“La valle Calanca all’inizio del Cinquecento” con la storica Emma Negretti

Venerdì sera 4 ottobre 2024 una gremita Sala degli specchi del Centro Culturale Cascata in Augio ha accolto l’interessante conferenza “La valle Calanca all’inizio del Cinquecento” della storica di origini calanchine Emma Negretti.
Premettendo che approfondire le notizie storiche e geografiche del 1500 non è impresa facile, essendo le fonti scritte e affidabili assai scarse o ancora da scoprire magari nei vari archivi comunali e parrocchiali, nella sua relazione Negretti ha cercato di esaminare la Valle di allora rispetto alla situazione attuale dal punto di vista paesaggistico, con piccoli e medi insediamenti abitati tutto l’anno, molto più numerosi e più popolati di quelli attuali, ricordando il processo di colonizzazione iniziato nel XII secolo, lo sviluppo delle chiese, l’ «Istrumento (1550) per la costruzione e manutenzione delle strade da parte delle mezze degagne per tutta la comunità della Valle» e poi l’affermarsi dei comuni.

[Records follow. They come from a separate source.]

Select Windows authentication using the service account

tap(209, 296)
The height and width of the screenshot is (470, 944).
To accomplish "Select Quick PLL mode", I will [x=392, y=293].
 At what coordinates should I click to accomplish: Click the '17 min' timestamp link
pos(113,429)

Negretti ha pure cercato di rispondere alle domande su come in quel periodo storico viveva la gente, su cosa mangiava o rispettivamente non mangiava, dove vivevano le persone e quali lavori facevano. La storica ha pure esaminato il primitivo sviluppo verticale delle abitazioni, seguito da quello orizzontale, l’aspetto della cucina, le torbe, i mulini, i pascoli e i campi molto più estesi degli attuali. Ha pure ricordato delle particolarità ormai scomparse, come il laghetto a Pian Aln, formatosi da una frana presso Cauco nel 1513, e che mancavano alcune caratteristiche odierne come ad esempio la strada cantonale, il laghetto artificiale di Buseno, le cave, ecc.

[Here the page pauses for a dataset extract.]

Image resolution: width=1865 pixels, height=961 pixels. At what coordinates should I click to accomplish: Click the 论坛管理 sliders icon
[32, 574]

Riassumendo, durante la conferenza, che ha toccato prevalentemente aspetti della Val Calanca interna, è emerso che nel 1500 la vita in Valle era prevalentemente agricola e pastorale. Gli abitanti si dedicavano alla coltivazione di cereali, alla selvicoltura e all’allevamento del bestiame. Le difficoltà di accesso alla valle limitavano i commerci esterni, rendendo la comunità in buona parte autosufficiente. Le famiglie contadine erano organizzate in piccole comunità rurali con un forte senso di identità locale. La struttura sociale era basata su un’economia di sussistenza, con poche risorse materiali, ma con una buona coesione sociale.

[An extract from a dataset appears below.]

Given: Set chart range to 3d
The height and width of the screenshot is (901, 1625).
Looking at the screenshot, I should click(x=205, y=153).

La serata in Augio è stata organizzata nell’ambito dei festeggiamenti per i 500 anni delle Tre Leghe e a tal proposito Negretti si è infine soffermata sulla portata e le ripercussioni della federazione delle Tre Leghe sulla Valle, influsso assai marginale specialmente per la Val Calanca interna, allora assai remota da oltre San Bernardino e con solo alcuni contatti specialmente con le zone limitrofe più vicine come la Bassa Mesolcina e le terre ticinesi.